Calum, who has epilepsy and learning disabilities, had kicked out at a teacher who had removed him from a bike he had been riding in the gym hall.

He was restrained, face down, on the floor and urinated while being held, before being put in a “time-out chair” in his wet clothes.

When he went home, Calum had multiple bruises on his arms and legs, as well as abrasions to his spine.

He also had widespread petechial haemorrhaging on his upper chest and his lips were blue, says Morrison.

Calum is now an adult, but Morrison continues to fight for national guidance on restraint and seclusion in schools, arguing that they are a first-resort and “daily occurrence” in some schools, where they are used to discipline children, as opposed to preventing them from being harmed.

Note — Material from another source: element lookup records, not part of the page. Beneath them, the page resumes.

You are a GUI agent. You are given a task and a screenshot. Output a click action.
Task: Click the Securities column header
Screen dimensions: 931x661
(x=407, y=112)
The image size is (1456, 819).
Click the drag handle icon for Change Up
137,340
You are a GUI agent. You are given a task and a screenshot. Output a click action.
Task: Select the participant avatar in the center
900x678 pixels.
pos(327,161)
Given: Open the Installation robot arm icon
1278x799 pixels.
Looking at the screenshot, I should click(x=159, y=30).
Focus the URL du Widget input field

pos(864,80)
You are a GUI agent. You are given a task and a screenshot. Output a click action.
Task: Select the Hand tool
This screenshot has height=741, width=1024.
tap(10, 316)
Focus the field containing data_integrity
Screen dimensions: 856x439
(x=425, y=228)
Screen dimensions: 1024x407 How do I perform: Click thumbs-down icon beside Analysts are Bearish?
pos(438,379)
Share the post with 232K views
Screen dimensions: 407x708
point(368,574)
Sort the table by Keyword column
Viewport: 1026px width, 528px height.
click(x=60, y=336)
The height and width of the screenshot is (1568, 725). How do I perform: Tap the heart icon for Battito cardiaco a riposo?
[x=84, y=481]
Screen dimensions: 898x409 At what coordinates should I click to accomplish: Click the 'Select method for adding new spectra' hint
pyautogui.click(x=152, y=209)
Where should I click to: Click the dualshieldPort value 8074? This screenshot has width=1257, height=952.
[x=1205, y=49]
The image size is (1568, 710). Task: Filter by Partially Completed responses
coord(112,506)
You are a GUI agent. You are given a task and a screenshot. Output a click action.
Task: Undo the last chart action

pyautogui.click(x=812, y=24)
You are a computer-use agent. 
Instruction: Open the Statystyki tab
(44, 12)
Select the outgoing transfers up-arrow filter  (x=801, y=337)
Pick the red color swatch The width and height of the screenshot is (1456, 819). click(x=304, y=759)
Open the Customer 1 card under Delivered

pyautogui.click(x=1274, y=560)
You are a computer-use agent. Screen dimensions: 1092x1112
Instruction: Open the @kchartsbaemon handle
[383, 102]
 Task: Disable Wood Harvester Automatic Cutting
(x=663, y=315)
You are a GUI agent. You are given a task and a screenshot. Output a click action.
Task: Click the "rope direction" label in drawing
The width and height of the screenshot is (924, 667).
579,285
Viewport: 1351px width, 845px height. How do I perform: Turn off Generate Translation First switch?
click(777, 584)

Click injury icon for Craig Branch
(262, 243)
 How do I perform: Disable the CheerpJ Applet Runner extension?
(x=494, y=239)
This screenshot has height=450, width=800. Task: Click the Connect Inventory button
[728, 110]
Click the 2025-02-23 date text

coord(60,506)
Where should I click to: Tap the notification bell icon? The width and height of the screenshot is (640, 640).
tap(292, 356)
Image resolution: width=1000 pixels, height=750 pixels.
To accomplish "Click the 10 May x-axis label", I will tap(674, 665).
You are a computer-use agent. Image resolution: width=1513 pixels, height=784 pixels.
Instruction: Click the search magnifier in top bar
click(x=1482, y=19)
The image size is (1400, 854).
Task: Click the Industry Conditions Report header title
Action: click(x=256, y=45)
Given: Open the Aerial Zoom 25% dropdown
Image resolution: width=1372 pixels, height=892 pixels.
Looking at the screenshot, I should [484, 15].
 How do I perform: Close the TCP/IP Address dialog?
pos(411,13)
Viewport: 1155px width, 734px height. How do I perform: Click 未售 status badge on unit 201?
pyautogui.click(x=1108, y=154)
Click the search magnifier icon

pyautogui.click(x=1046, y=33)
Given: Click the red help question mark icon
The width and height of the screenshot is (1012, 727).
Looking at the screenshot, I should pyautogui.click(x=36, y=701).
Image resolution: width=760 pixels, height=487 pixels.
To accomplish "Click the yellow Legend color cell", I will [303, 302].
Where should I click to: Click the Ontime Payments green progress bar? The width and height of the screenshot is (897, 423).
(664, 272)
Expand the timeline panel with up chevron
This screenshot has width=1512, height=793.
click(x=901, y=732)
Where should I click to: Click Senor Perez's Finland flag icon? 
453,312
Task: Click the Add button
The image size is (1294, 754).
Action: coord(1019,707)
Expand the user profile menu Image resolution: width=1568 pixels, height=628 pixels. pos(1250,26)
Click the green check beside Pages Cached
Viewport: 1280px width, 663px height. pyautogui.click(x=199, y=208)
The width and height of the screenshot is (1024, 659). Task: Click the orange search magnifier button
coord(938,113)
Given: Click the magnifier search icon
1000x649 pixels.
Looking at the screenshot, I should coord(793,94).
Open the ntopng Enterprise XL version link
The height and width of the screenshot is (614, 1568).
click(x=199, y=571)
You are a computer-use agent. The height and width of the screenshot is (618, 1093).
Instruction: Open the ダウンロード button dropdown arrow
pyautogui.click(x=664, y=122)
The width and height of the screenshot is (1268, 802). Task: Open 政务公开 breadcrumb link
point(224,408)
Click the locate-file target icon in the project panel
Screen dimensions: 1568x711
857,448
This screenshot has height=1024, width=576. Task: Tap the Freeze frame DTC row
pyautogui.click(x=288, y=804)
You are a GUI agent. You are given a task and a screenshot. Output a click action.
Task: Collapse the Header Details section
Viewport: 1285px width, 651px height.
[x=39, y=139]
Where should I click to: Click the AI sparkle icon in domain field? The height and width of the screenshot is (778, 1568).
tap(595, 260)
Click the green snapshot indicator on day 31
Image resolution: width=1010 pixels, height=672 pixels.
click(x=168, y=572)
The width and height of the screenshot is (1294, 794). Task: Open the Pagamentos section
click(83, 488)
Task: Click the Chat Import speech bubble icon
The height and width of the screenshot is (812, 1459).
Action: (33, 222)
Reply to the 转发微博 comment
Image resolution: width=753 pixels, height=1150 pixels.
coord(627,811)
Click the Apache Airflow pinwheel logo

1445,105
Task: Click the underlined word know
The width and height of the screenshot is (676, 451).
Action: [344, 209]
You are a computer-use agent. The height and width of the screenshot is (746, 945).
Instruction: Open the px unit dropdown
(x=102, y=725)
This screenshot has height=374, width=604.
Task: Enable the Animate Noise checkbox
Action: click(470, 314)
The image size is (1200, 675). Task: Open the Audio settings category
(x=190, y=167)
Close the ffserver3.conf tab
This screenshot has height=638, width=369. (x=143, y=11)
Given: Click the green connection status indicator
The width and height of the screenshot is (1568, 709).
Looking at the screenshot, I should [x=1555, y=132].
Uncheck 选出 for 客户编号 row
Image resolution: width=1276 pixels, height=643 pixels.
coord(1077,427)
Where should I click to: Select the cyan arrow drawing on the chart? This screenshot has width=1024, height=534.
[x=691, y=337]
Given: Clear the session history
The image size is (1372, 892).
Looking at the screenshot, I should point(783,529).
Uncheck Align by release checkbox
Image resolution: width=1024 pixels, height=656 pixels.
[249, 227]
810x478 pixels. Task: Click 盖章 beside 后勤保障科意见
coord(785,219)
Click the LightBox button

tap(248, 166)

In 2015, she petitioned the Scottish government. A year later, the United Nations Convention on the Rights of the Child recommended that isolation rooms and restraint for disciplinary purposes be abolished in the UK.

In a letter earlier this year to the petitions committee, Morrison said feedback from more than 400 parents and carers across Scotland showed that restraint and seclusion was “still being used as a punishment for many children, particularly in mainstream” where “there’s not enough support for children with additional needs”.


CYPCS definitions

Restraint: Holding a child or young person to restrict their movement. It includes mechanical restraints - for instance, wheelchair straps - but not those used during the course of normal activities or transportation, for instance, seatbelts or wheelchair harnesses.

Seclusion: The confinement of a child, without their consent, by shutting them alone in a room or other area from which they are prevented from leaving. Seclusion is not the same as a “time out”, which is defined as a behavioural intervention used as part of a structured behaviour-support plan that does not necessarily involve being physically removed to a separate room or area.


Beefed-up powers lead to investigation

The children’s commissioner’s power to investigate breaches of children’s rights was enhanced in 2014.

Previously, the commissioner was able to carry out an investigation where a particular group of children and young people, such as those attending the same school, or a broader group of children and young people - including all those with disabilities - told him they believed their rights were not being respected.

The change in law, however, has allowed the commissioner to investigate cases affecting individual children and young people; it also led to the introduction of a complaints and investigation service.

Following the set-up of the new team, the office conducted an assessment of possible issues to investigate and identified restraint and seclusion as the first priority for investigation.

It is the first investigation to be carried out by the commissioner since the role was established in Scotland over a decade ago.